== Work instruction ==
Locate the line containing "This screenshot has width=960, height=720." in the entries below, then retype it and every later line exactly, leaving out pictures.

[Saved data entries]
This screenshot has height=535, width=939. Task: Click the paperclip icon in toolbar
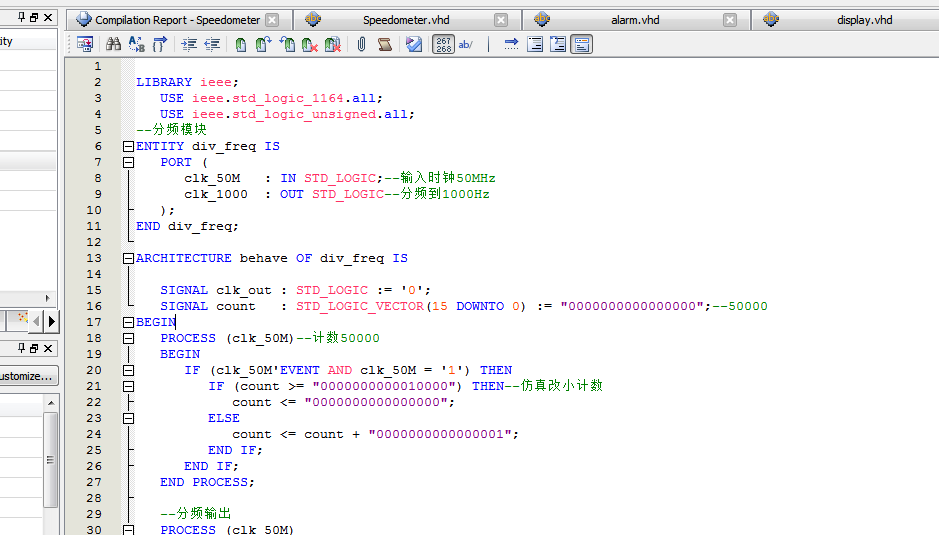click(361, 44)
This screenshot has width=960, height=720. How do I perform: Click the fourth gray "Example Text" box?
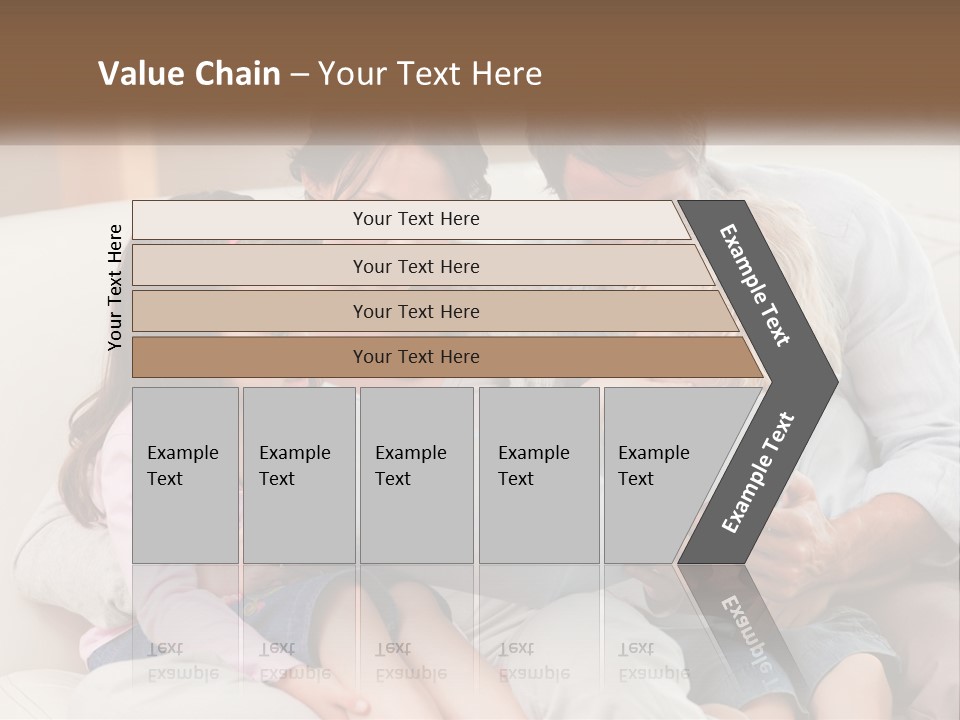[538, 475]
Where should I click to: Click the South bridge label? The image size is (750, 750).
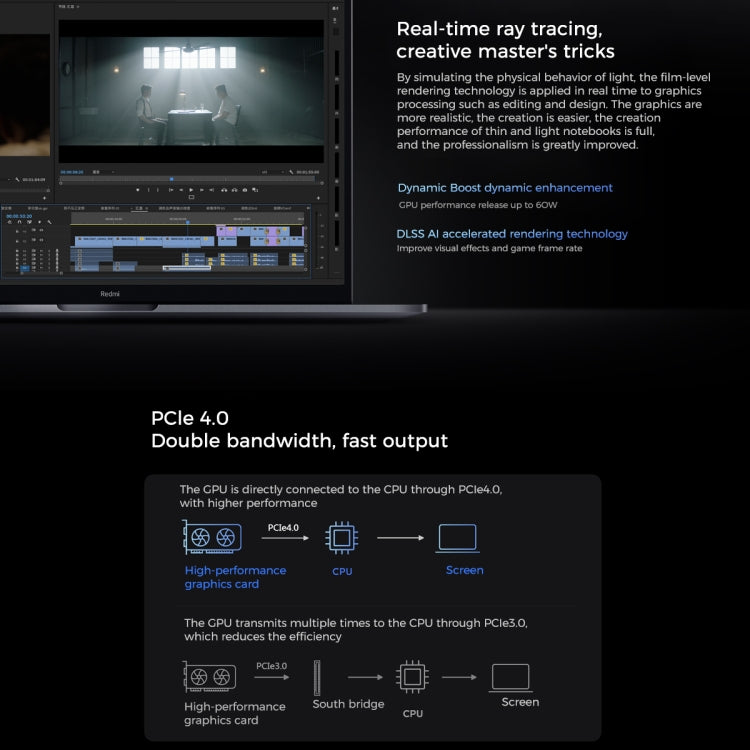click(x=348, y=704)
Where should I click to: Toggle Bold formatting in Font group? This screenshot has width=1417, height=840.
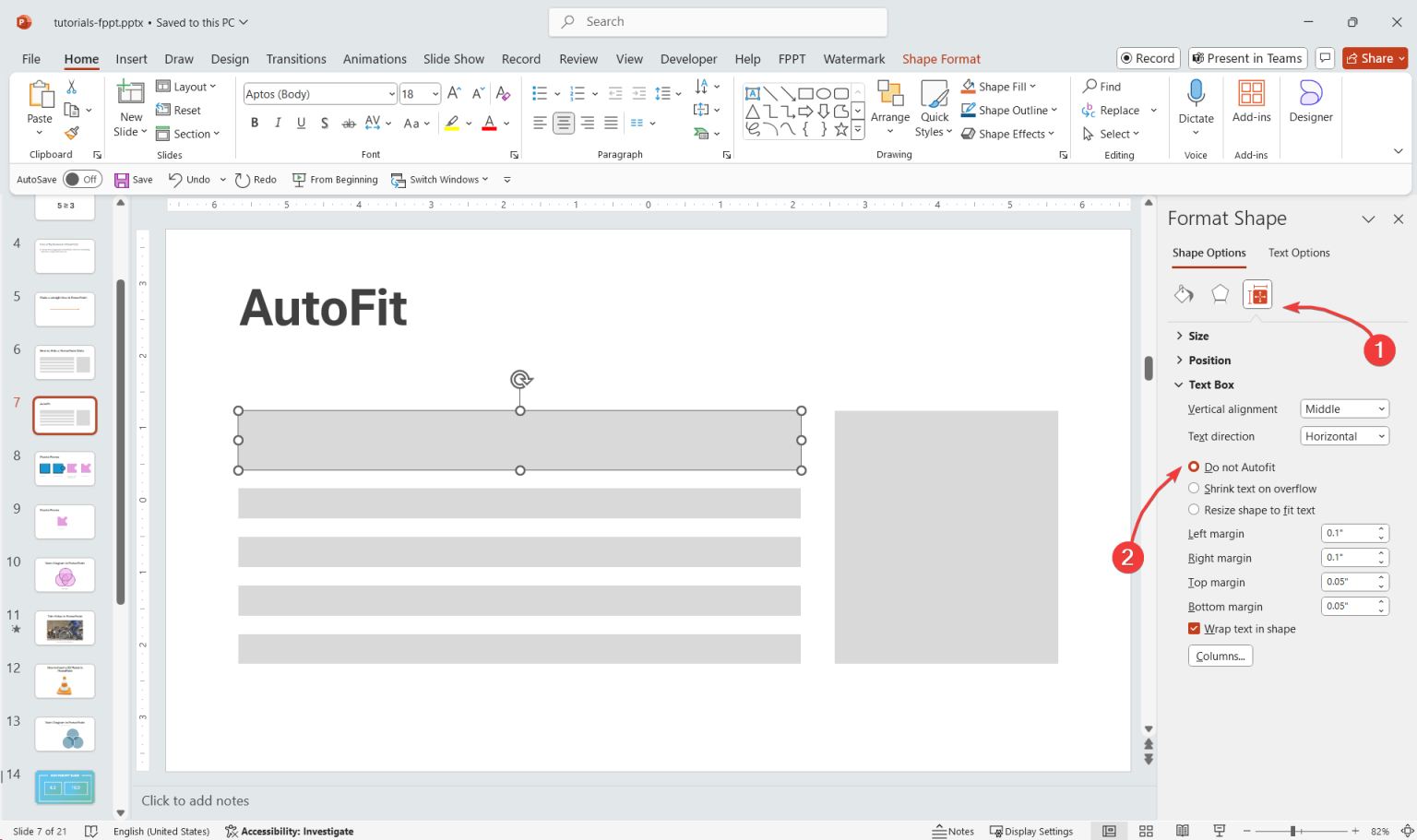tap(255, 123)
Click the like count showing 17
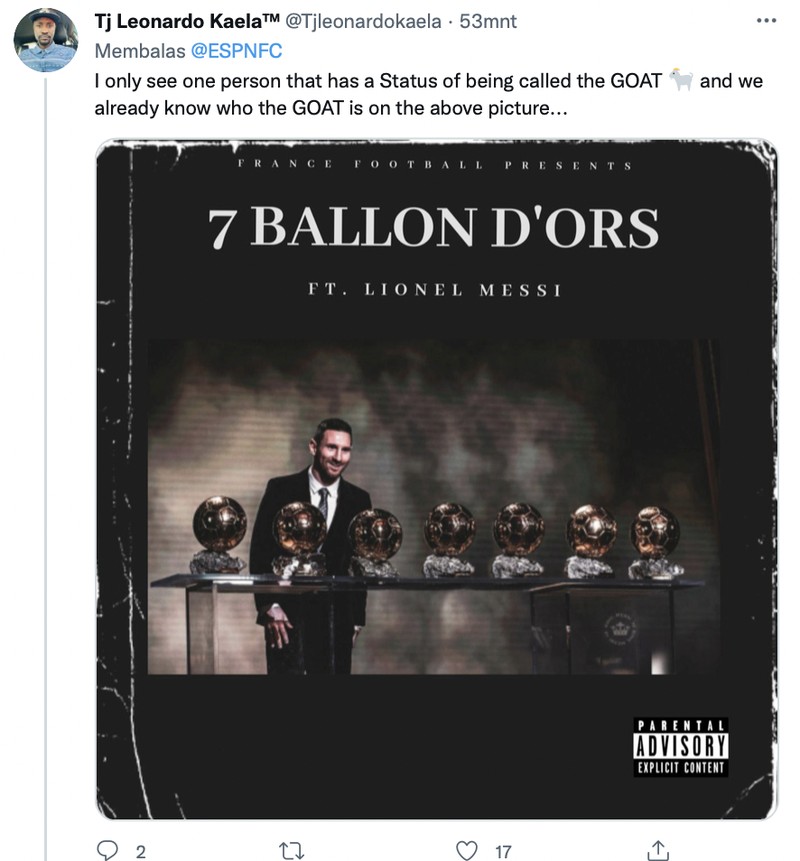The height and width of the screenshot is (861, 800). point(501,850)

== Output ==
This screenshot has width=960, height=720. How do I perform: Click the fourth gray "Example Text" box?
[538, 475]
Where should I click to: Click the South bridge label? The image size is (750, 750).
click(x=348, y=704)
Where should I click to: Toggle Bold formatting in Font group? This screenshot has width=1417, height=840.
tap(255, 123)
Click the like count showing 17
The height and width of the screenshot is (861, 800). point(501,850)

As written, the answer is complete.